- _Tasks_
• 1. Retype a passage from the Harleysville Group earnings report below. Start at the words "Harleysville Group’s nine-month" and end after the words "and nine-month results.".
• 2. Answer these questions using the Harleysville Group earnings report below:
(a) What diluted net income per share did the company report for the third quarter of 2002?
(b) Who is Harleysville Group's chairman of the board?
(c) What percentage of the reserve development relates to the 1998 to 2002 accident years?

- _Document_
________________________

Harleysville Group Moves On Q3 Results
Pennsylvania-based Harleysville Group Inc. reported a diluted net loss of $1.16 per share in the third quarter of 2003, reflecting the previously announced loss reserve increases in several business lines and the cost of claims resulting from Hurricane Isabel. The net loss includes net realized after-tax investment losses of $0.01 per share.
The company had diluted net income of $0.50 per share in the third quarter of 2002. For the nine months, the company reported a diluted net loss per share of $0.93, compared to diluted net income per share of $0.95 in 2002. The 2003 result includes realized investment losses of $0.02 per share, compared to $0.44 per share of realized losses in 2002.
The company reported a diluted operating loss of $1.15 per share for the third quarter ended Sept. 30, 2003, compared to diluted operating income of $0.50 per share in the same period of 2002. For the nine months ended Sept. 30, 2003 the diluted operating loss was $0.91 per share, compared to diluted operating income of $1.39 per share in the same period of 2002.
“As I stated in our preliminary earnings announcement last week, our third quarter results are not acceptable,” commented Michael Browne, Harleysville Group’s chairman of the board. “We have moved quickly to bolster our reserves to assure the continued strength and integrity of our balance sheet, and we are taking the steps necessary to improve operating results.”
The company’s third quarter and nine-month results were reduced by the previously announced addition of $55 million pretax, or $1.19 per share after tax, to the company’s loss and loss adjustment reserves for prior accident years, specifically in its workers compensation ($17 million), commercial automobile liability ($19 million), commercial multi-peril liability ($14 million) and personal automobile liability ($5 million) lines of business. Harleysville Group’s end-of-the-quarter reserve analysis showed higher-than- expected development in the casualty lines of business in accident years prior to 2003, which caused the company to make the reserve adjustment. Of the reserve development, 87 percent relates to the 1998 to 2002 accident years.
Harleysville Group’s nine-month earnings were reduced by an additional $20 million pretax, or $0.43 per share after tax, due to a first quarter workers compensation reserve adjustment. In light of the higher-than-expected development in prior accident years, the company raised its loss estimates for the 2003 accident year, which also impacted the company’s third quarter and nine-month results.

________________________

- _Dataset entries_

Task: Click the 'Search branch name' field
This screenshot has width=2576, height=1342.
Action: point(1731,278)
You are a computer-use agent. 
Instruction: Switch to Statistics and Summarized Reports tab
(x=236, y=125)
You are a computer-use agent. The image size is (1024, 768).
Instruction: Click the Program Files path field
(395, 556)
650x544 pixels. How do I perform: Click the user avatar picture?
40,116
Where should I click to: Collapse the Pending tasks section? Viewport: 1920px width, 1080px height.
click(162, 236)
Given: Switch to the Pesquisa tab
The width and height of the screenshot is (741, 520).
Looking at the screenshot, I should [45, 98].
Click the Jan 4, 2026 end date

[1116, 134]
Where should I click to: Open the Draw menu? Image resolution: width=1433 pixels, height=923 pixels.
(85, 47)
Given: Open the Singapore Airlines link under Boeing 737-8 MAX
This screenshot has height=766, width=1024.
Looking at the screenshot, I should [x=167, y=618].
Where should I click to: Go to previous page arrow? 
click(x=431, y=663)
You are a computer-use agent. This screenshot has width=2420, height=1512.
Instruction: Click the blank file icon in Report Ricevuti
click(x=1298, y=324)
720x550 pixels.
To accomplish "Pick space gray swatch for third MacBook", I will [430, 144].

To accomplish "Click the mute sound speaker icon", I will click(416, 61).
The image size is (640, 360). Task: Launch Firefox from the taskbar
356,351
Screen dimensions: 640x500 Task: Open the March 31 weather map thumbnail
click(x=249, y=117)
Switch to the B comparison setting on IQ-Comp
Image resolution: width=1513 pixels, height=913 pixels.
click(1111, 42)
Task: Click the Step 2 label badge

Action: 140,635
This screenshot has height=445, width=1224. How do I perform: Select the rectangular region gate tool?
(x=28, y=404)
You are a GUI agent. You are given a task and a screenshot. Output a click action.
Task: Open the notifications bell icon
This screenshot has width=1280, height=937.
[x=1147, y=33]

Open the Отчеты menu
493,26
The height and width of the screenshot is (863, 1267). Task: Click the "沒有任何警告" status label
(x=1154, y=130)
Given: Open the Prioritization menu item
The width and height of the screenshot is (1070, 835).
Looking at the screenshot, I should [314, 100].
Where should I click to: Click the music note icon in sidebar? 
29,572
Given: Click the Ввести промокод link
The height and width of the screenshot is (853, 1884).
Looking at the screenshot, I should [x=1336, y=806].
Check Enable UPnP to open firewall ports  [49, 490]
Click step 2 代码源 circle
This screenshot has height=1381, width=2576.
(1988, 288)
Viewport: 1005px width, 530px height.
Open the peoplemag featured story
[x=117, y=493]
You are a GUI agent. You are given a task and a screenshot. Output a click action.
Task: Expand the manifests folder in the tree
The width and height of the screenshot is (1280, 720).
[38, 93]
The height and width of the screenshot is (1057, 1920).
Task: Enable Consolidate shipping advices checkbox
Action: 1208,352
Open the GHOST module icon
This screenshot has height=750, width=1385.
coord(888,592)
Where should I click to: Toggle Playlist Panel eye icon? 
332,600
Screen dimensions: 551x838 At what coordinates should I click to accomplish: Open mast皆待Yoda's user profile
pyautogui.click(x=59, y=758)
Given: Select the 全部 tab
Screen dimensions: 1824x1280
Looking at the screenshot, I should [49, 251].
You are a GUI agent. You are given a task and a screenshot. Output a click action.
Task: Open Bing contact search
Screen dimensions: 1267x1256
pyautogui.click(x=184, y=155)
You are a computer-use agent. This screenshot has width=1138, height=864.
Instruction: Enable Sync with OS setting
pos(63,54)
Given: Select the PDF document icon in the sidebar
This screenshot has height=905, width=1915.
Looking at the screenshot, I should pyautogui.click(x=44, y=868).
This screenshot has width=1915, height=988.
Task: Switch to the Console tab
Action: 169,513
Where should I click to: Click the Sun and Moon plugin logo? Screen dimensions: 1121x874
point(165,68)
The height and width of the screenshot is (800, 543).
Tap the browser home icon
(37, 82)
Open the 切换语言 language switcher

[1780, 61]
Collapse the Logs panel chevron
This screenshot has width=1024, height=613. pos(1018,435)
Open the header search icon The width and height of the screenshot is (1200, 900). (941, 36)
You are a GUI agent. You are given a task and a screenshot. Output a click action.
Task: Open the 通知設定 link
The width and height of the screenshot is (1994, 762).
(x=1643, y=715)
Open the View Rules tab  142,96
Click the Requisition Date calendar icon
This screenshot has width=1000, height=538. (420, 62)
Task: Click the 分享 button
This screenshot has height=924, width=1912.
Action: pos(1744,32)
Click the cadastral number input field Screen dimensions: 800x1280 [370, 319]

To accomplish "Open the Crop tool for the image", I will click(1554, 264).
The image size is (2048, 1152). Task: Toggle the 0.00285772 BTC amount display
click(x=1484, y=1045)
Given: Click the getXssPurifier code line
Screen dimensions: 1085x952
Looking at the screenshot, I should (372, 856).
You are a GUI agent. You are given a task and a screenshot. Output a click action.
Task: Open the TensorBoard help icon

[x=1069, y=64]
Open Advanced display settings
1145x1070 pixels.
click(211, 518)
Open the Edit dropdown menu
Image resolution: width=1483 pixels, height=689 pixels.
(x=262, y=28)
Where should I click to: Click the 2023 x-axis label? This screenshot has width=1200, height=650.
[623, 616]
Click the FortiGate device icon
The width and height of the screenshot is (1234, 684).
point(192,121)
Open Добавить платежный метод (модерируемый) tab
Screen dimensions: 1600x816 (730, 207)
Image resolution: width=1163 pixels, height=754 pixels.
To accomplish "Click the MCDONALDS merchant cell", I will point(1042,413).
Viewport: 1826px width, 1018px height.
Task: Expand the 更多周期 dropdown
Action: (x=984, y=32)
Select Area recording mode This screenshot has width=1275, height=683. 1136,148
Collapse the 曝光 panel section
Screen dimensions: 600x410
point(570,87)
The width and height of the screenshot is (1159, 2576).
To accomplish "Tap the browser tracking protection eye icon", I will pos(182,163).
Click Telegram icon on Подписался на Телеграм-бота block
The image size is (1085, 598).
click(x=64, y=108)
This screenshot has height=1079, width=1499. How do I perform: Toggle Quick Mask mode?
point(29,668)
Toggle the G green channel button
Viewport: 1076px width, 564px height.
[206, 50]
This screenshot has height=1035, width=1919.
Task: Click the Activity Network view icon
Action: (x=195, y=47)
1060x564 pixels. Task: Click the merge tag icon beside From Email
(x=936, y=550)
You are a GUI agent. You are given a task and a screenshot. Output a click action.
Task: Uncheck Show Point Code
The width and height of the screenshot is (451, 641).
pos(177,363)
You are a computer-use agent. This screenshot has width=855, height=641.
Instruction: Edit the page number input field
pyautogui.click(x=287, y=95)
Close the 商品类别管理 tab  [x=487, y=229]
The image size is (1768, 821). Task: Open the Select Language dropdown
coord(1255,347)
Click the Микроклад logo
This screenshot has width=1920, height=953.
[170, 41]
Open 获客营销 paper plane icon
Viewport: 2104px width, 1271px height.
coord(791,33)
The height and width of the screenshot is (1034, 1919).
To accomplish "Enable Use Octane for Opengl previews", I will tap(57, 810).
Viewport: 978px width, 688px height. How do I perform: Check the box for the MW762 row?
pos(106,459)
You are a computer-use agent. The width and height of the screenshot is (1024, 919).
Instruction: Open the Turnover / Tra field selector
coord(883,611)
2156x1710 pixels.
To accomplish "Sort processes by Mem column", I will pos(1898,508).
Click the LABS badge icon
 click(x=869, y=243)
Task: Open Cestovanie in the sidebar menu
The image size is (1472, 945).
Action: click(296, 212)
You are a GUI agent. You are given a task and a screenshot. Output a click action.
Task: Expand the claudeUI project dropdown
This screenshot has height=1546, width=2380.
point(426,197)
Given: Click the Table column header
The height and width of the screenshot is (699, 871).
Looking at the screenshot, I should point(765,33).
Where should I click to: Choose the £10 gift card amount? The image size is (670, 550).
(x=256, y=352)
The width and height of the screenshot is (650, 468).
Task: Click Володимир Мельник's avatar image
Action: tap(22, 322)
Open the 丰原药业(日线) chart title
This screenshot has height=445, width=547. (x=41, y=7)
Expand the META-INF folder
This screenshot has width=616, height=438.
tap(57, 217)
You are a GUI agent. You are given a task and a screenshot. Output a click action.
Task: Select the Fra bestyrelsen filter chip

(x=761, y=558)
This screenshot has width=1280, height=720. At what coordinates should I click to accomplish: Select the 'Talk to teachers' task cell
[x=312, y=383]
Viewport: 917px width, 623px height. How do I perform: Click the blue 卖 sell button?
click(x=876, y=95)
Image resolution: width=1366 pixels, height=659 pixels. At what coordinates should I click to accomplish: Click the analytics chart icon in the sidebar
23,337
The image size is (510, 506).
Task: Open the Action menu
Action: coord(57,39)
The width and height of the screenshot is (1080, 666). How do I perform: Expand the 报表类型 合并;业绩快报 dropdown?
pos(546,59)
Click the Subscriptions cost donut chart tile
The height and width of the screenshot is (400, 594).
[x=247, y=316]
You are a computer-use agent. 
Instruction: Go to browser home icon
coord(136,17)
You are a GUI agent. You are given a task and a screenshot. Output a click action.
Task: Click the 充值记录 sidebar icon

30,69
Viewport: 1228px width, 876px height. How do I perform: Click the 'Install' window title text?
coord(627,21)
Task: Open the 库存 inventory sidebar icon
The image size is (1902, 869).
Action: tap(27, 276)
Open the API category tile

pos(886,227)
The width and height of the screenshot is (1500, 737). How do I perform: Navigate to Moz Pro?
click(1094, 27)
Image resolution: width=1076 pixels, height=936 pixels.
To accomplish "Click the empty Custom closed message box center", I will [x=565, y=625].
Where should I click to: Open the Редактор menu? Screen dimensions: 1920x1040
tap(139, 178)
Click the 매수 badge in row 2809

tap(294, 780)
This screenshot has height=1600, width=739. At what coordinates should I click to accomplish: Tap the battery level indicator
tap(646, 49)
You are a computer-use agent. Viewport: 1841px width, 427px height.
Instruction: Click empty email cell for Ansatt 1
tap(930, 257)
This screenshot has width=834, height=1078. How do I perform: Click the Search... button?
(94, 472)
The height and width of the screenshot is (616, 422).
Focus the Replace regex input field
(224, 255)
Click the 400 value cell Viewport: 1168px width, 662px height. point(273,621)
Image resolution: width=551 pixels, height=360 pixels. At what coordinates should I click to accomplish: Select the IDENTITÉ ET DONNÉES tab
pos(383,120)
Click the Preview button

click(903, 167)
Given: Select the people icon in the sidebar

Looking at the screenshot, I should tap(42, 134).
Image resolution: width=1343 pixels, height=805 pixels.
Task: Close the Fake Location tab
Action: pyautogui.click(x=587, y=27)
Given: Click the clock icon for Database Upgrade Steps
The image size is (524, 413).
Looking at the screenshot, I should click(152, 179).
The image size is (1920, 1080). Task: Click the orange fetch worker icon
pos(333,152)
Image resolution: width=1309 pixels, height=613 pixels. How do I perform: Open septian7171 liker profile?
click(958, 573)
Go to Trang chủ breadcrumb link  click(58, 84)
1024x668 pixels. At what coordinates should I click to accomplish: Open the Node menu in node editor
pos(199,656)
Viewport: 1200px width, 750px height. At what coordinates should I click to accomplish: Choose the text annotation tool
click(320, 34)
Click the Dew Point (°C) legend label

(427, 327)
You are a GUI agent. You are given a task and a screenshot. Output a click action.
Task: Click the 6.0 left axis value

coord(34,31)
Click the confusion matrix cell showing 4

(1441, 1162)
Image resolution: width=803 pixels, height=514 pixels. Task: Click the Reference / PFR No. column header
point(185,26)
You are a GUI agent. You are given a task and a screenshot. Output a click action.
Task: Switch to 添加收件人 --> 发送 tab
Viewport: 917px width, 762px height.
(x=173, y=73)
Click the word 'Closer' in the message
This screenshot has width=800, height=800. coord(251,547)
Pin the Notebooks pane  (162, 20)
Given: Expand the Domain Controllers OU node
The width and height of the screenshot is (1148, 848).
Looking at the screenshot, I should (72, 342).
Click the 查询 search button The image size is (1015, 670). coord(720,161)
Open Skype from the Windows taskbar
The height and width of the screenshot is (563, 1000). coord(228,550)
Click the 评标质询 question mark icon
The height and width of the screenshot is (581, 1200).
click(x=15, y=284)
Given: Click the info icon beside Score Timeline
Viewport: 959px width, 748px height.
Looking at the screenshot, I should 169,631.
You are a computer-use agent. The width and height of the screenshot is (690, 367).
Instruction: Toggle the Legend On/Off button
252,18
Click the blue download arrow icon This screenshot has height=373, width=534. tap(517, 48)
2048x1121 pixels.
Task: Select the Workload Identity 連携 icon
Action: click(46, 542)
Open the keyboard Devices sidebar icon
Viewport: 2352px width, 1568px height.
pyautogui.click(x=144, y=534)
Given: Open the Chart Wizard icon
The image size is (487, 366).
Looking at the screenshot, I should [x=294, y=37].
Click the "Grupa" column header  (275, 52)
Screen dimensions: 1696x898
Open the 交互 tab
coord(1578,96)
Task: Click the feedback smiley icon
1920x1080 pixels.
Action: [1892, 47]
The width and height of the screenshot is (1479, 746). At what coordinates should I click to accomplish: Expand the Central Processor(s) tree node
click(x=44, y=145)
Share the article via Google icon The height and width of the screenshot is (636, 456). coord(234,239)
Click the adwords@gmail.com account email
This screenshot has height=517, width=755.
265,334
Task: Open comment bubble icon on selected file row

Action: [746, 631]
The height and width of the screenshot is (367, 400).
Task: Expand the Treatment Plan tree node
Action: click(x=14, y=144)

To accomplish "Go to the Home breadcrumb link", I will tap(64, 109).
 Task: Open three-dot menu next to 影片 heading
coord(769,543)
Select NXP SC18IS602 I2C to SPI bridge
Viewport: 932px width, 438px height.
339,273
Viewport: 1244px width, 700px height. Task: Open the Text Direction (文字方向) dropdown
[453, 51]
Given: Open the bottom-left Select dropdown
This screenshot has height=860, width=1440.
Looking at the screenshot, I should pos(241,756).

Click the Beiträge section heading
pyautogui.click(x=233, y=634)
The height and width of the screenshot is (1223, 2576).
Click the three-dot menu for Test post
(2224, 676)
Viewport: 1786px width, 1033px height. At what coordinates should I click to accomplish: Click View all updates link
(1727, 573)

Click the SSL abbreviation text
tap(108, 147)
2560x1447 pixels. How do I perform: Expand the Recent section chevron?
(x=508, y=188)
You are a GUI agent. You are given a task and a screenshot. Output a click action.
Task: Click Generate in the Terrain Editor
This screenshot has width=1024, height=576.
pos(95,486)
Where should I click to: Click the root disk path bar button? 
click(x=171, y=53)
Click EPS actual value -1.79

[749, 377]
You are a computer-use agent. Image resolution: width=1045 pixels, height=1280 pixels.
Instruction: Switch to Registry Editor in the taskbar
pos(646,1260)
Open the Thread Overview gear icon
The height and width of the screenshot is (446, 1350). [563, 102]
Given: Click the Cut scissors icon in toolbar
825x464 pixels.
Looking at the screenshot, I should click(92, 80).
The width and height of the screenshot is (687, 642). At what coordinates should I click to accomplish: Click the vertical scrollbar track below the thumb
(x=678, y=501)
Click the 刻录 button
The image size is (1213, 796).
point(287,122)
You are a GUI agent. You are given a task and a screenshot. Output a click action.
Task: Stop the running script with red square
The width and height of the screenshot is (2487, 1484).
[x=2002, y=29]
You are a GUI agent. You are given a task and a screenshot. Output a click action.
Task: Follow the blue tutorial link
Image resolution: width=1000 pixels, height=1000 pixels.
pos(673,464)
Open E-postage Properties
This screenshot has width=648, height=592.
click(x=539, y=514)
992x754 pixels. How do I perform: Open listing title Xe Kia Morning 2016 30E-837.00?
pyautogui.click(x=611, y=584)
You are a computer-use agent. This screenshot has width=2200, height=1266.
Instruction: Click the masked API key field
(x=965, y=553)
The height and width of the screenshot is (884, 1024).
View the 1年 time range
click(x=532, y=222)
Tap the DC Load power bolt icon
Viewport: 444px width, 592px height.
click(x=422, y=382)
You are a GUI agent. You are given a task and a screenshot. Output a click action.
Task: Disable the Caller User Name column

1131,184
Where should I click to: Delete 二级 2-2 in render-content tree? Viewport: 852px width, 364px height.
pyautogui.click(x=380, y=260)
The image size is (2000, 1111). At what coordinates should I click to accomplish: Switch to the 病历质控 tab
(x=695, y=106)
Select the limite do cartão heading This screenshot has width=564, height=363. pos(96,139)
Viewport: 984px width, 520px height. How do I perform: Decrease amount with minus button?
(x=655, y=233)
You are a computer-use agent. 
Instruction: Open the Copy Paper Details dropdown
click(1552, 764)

________________________

- _Set of answers_
• 1.
Harleysville Group’s nine-month earnings were reduced by an additional $20 million pretax, or $0.43 per share after tax, due to a first quarter workers compensation reserve adjustment. In light of the higher-than-expected development in prior accident years, the company raised its loss estimates for the 2003 accident year, which also impacted the company’s third quarter and nine-month results.

• 2.
(a) $0.50 per share
(b) Michael Browne
(c) 87 percent